Il giorno in cui ho alzato la testa dai libri e ho iniziato a parlare della diastasi, ho conosciuto altre donne che come me non riuscivano a capirne le ragioni e ad orientarsi alla ricerca di una soluzione non chirurgica. Quasi tutte mi hanno confessato di non riconoscersi più, di stare male con se’ stesse, di essere scoraggiate e di provare vergogna per il malessere dovuto ad una condizione fisica sicuramente sottovalutata e sulla quale non esiste praticamente alcuna informazione chiara e fruibile. Mi sono detta: “sono una di loro” e questo è stato un vero conforto. Posso dire con certezza che quando ho capito di non avere un problema unico al mondo, ma comune a molti (uomini compresi), ho trovato il coraggio di uscire allo scoperto e ammettere il mio malessere. Mi viene da pensare che questo possa essere utile anche ad altre persone e che valga la pena condividere le mie ricerche, le mie conclusioni e il mio futuro impegno.

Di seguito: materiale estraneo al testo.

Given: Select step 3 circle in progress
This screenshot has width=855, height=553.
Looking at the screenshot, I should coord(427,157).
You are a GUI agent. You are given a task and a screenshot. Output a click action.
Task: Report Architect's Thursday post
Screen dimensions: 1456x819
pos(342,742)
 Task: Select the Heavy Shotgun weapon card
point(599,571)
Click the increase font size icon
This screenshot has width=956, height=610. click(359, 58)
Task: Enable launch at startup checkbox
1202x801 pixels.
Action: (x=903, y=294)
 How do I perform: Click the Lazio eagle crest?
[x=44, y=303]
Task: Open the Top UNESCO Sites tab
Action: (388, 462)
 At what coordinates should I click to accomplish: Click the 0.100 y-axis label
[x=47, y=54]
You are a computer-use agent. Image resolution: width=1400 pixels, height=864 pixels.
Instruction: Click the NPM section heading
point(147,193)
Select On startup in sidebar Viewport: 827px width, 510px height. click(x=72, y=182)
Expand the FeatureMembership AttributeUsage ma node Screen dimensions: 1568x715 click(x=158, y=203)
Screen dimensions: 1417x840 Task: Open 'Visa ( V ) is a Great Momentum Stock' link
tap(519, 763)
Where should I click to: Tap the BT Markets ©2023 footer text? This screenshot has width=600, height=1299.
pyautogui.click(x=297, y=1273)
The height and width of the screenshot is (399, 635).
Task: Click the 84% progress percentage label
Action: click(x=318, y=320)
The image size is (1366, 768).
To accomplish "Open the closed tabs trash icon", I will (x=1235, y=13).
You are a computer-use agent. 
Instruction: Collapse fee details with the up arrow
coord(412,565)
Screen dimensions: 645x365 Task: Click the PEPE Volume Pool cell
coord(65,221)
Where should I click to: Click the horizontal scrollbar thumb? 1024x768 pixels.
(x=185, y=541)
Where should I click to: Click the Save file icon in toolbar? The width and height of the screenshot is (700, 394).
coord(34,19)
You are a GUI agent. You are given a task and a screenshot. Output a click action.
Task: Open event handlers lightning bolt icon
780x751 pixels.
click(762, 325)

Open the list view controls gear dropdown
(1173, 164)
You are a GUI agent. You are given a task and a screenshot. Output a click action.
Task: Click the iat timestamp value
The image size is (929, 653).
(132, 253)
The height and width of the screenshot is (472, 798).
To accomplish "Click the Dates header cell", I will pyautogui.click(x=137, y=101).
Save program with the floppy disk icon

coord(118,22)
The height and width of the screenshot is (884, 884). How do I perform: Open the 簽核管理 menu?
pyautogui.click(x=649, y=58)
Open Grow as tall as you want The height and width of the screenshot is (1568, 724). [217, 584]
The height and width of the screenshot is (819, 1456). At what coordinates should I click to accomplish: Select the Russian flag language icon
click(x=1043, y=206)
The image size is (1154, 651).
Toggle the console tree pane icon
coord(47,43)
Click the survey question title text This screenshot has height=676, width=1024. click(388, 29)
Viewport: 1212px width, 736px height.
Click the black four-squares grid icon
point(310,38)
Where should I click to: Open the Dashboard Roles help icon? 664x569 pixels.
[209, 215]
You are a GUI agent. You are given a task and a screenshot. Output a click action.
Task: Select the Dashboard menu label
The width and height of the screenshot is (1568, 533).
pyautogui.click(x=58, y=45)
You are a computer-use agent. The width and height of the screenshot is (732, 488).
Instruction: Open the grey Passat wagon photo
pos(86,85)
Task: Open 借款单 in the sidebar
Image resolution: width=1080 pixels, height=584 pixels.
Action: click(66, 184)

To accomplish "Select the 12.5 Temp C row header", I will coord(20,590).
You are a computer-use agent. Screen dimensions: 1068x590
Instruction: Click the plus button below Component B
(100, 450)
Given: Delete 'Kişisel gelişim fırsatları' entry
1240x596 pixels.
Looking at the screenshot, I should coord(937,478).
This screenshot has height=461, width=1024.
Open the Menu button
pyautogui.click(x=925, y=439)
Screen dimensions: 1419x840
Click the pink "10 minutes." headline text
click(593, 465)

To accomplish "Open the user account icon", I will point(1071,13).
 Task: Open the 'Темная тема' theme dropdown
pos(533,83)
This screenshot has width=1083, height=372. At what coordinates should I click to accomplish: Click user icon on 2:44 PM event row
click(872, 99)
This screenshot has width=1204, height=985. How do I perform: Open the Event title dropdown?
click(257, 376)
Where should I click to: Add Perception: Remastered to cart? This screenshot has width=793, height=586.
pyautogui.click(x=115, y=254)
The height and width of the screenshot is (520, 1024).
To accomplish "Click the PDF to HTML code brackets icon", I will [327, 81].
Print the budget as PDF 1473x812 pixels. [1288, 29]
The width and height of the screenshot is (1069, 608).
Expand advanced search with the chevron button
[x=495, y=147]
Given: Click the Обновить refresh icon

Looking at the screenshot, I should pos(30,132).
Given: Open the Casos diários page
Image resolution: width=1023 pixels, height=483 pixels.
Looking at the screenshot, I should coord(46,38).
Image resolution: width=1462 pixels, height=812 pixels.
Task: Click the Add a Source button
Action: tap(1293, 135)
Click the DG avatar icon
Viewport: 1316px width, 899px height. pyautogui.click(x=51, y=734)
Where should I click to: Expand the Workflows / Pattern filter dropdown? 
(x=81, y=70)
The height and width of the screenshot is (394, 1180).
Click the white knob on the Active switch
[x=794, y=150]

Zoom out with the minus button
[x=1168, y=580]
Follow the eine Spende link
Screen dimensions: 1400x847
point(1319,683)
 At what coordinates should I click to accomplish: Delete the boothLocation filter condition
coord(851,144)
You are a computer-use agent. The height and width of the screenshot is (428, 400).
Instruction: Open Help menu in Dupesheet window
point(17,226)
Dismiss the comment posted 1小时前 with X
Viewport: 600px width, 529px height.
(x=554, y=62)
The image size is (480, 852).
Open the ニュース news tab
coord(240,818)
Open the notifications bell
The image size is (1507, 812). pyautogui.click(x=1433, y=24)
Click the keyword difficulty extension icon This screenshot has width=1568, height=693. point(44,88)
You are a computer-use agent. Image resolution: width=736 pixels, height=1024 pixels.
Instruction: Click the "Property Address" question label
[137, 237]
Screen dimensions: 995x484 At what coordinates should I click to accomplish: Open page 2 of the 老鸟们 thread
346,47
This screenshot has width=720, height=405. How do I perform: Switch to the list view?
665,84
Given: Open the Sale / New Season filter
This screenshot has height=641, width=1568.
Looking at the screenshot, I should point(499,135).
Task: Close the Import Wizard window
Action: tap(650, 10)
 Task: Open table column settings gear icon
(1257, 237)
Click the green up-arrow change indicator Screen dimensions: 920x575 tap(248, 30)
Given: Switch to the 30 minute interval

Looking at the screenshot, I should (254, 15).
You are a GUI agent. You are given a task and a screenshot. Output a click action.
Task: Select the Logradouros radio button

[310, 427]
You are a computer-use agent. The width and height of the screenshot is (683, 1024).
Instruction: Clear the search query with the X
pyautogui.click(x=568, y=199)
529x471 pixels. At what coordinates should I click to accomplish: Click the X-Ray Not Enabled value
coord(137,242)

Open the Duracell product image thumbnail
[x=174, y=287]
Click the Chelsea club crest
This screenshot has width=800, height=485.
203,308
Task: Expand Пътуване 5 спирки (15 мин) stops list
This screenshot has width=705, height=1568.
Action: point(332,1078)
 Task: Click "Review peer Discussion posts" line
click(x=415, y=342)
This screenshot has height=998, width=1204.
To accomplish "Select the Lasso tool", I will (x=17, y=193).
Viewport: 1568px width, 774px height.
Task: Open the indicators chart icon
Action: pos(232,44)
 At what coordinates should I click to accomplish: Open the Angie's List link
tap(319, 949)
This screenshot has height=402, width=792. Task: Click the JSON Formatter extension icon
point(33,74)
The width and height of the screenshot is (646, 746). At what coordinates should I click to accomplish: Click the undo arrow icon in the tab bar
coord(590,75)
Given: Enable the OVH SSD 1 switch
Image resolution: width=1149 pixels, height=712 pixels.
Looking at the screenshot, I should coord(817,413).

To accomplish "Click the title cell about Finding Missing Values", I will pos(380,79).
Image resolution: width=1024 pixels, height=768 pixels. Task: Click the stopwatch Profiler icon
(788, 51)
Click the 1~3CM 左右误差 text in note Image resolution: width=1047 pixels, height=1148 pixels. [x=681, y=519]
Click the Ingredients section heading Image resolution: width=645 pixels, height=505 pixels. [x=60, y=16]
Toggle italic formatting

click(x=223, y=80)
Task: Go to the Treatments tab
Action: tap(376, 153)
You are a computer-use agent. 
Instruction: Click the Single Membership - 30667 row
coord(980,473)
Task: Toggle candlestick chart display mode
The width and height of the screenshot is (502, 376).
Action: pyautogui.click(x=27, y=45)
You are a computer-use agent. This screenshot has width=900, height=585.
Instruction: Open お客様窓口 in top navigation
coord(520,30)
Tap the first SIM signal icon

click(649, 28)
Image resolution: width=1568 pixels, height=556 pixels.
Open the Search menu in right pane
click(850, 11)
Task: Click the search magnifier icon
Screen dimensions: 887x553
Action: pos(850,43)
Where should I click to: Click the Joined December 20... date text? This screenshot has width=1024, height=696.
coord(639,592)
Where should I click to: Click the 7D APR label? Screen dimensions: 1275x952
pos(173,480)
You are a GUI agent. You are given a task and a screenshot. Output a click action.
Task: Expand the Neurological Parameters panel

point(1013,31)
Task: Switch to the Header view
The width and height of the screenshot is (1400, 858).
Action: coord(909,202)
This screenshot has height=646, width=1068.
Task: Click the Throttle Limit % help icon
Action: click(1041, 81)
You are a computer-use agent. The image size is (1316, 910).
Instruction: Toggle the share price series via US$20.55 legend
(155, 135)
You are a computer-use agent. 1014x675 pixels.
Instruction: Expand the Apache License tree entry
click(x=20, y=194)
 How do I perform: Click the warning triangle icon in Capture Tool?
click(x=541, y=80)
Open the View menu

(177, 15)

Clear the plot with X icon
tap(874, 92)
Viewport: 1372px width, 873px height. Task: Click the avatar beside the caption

Se è vero che della diastasi si parla poco e male, è altrettanto vero che del disagio personale che ne deriva non si parla affatto. Eppure la sofferenza di molte donne, se pur taciuta o ignorata, è reale. L’ho provata io stessa.

Voglio partire da qui per parlare delle soluzioni naturali alla diastasi dei retti dell’addome.